— BEGIN Records for processing —
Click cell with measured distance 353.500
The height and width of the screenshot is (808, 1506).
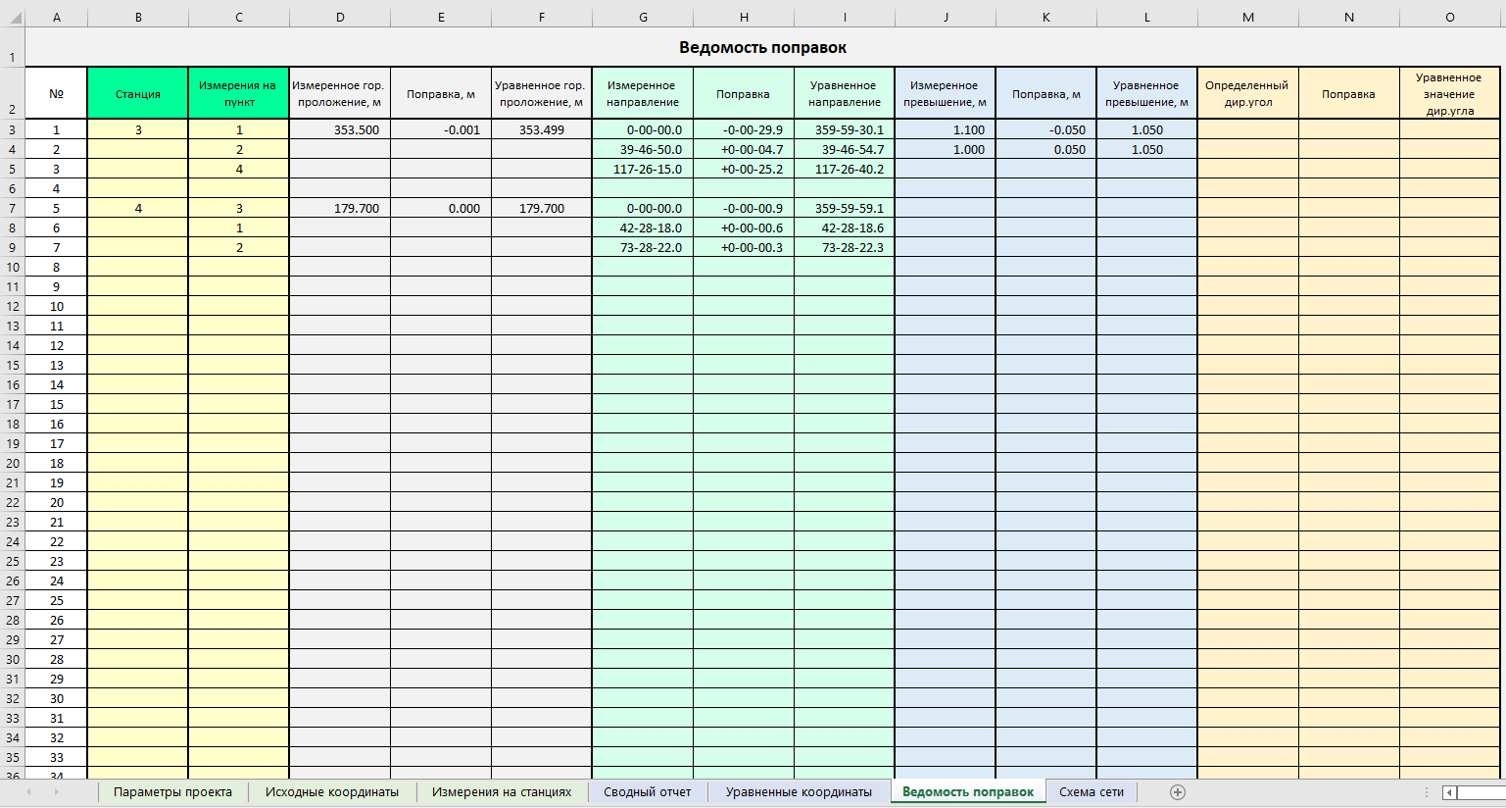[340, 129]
— END Records for processing —
— BEGIN Records for processing —
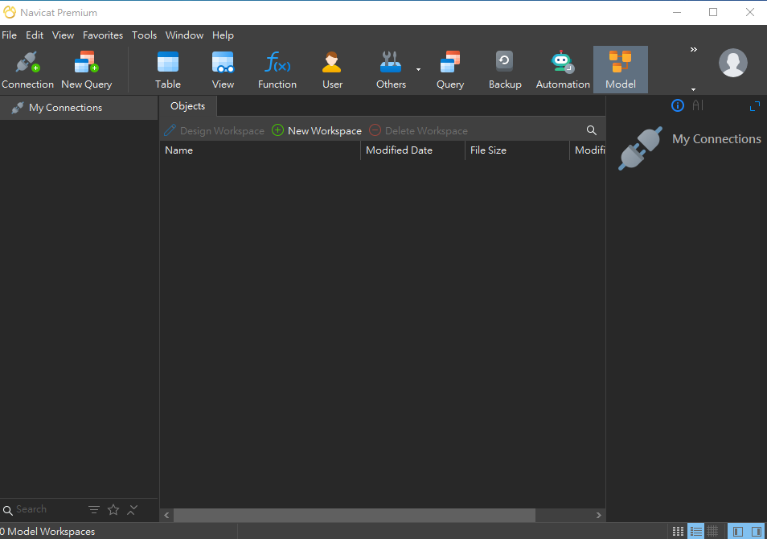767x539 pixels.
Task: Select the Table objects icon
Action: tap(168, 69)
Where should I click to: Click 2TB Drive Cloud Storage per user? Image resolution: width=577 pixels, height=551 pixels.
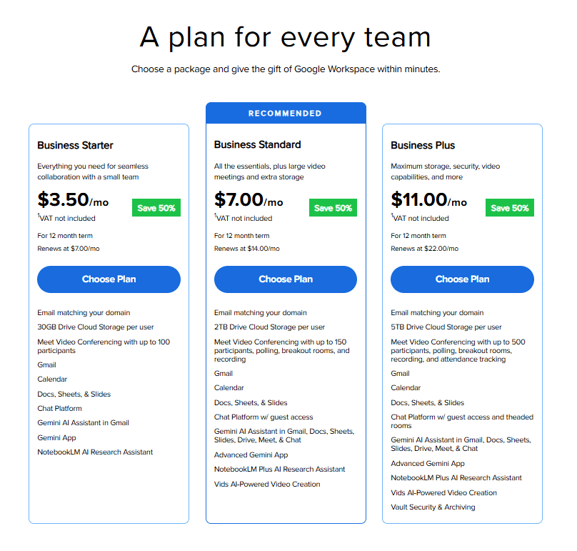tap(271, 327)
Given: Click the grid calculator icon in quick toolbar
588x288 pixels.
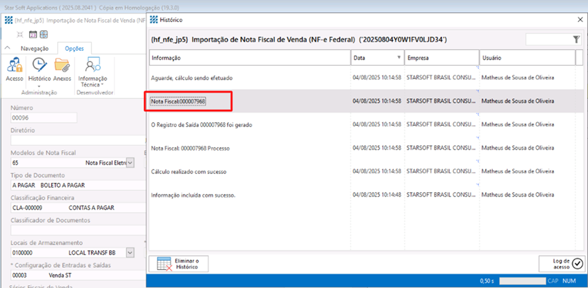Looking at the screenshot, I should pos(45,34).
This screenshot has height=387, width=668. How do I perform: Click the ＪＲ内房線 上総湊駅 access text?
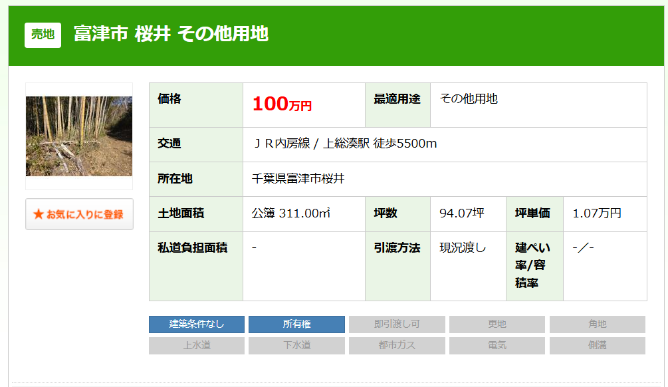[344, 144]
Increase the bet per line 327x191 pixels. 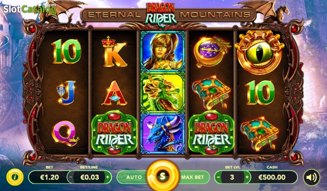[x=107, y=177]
— END Records for processing —
— BEGIN Records for processing —
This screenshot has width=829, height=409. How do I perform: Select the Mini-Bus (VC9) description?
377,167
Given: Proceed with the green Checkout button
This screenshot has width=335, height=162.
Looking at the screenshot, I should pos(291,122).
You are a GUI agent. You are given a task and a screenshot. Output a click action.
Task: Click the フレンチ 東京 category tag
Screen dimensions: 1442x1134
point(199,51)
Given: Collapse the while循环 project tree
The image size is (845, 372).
— END Records for processing —
What is needed: Please write out the lines from the line with "This screenshot has width=829, height=409." to the line with "The image size is (845, 372).", substituting "blue" for "green" and leaving everything else unchanged.

Response to the task:
This screenshot has width=829, height=409. How do I perform: Select the Mini-Bus (VC9) description?
377,167
Given: Proceed with the blue Checkout button
This screenshot has width=335, height=162.
Looking at the screenshot, I should pos(291,122).
You are a GUI agent. You are given a task and a screenshot. Output a click action.
Task: Click the フレンチ 東京 category tag
Screen dimensions: 1442x1134
point(199,51)
Given: Collapse the while循环 project tree
The image size is (845, 372).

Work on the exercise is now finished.